» Job
In the data below, repeat word for word every line from the one containing "Task: Tap the word income in the legend" up to and including the one containing "Action: (x=26, y=35)", and nothing else.

» Material

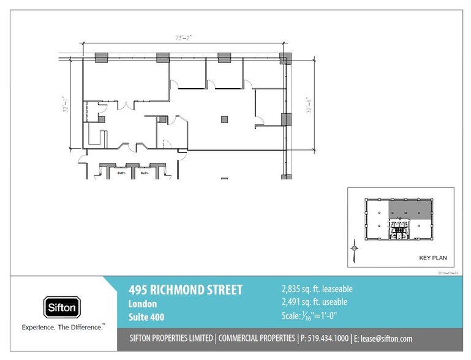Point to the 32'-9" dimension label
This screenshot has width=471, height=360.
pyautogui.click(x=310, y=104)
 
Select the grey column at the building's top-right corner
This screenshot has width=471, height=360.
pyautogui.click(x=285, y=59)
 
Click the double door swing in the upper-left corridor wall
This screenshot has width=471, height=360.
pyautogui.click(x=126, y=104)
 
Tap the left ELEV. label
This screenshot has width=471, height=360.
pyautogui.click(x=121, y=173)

...

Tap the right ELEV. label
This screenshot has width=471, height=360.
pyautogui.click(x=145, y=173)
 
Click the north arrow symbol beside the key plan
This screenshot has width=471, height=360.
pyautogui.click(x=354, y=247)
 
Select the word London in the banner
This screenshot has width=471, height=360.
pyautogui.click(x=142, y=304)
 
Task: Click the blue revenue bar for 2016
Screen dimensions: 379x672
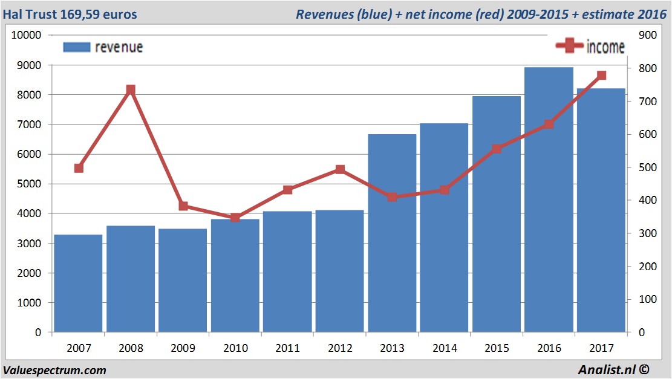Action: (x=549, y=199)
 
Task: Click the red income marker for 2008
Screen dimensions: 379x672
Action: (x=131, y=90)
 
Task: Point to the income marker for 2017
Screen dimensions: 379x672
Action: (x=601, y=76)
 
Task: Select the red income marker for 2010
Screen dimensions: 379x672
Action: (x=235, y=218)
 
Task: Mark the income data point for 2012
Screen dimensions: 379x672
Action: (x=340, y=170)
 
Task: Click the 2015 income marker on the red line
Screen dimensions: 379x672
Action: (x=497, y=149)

---

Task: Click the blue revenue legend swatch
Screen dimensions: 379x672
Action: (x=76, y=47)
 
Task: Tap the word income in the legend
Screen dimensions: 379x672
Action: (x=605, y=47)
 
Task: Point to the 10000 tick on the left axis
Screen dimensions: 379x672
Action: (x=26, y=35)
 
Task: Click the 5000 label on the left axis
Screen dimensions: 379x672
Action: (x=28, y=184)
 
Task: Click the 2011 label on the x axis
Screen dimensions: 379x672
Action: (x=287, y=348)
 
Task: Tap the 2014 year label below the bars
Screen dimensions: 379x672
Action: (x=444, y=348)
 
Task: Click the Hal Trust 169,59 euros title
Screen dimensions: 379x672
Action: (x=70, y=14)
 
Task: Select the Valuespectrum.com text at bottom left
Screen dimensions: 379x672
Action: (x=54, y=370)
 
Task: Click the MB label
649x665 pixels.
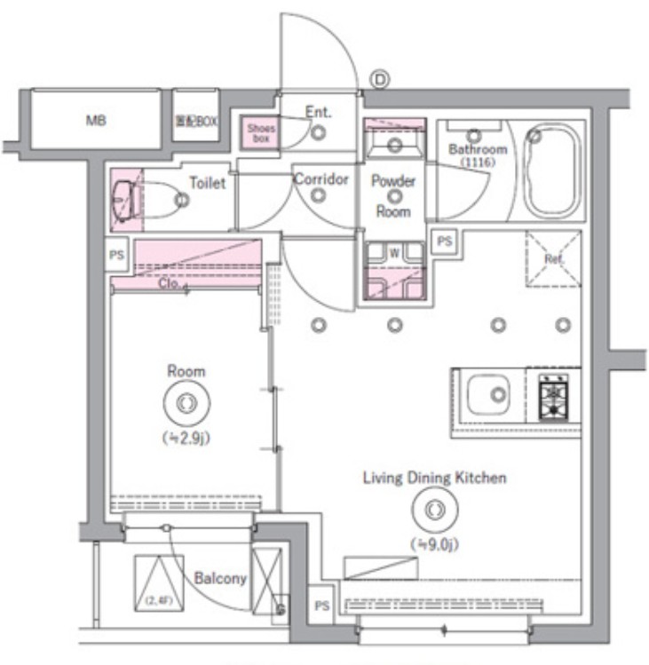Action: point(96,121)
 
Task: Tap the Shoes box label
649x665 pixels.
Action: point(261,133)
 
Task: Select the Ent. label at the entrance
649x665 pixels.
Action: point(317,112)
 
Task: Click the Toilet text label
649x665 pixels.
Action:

» Answer in full
Task: Tap the word income in the legend
Screen dimensions: 379x672
Action: (x=605, y=47)
 
Task: Point to the 10000 tick on the left axis
Screen dimensions: 379x672
Action: (x=26, y=35)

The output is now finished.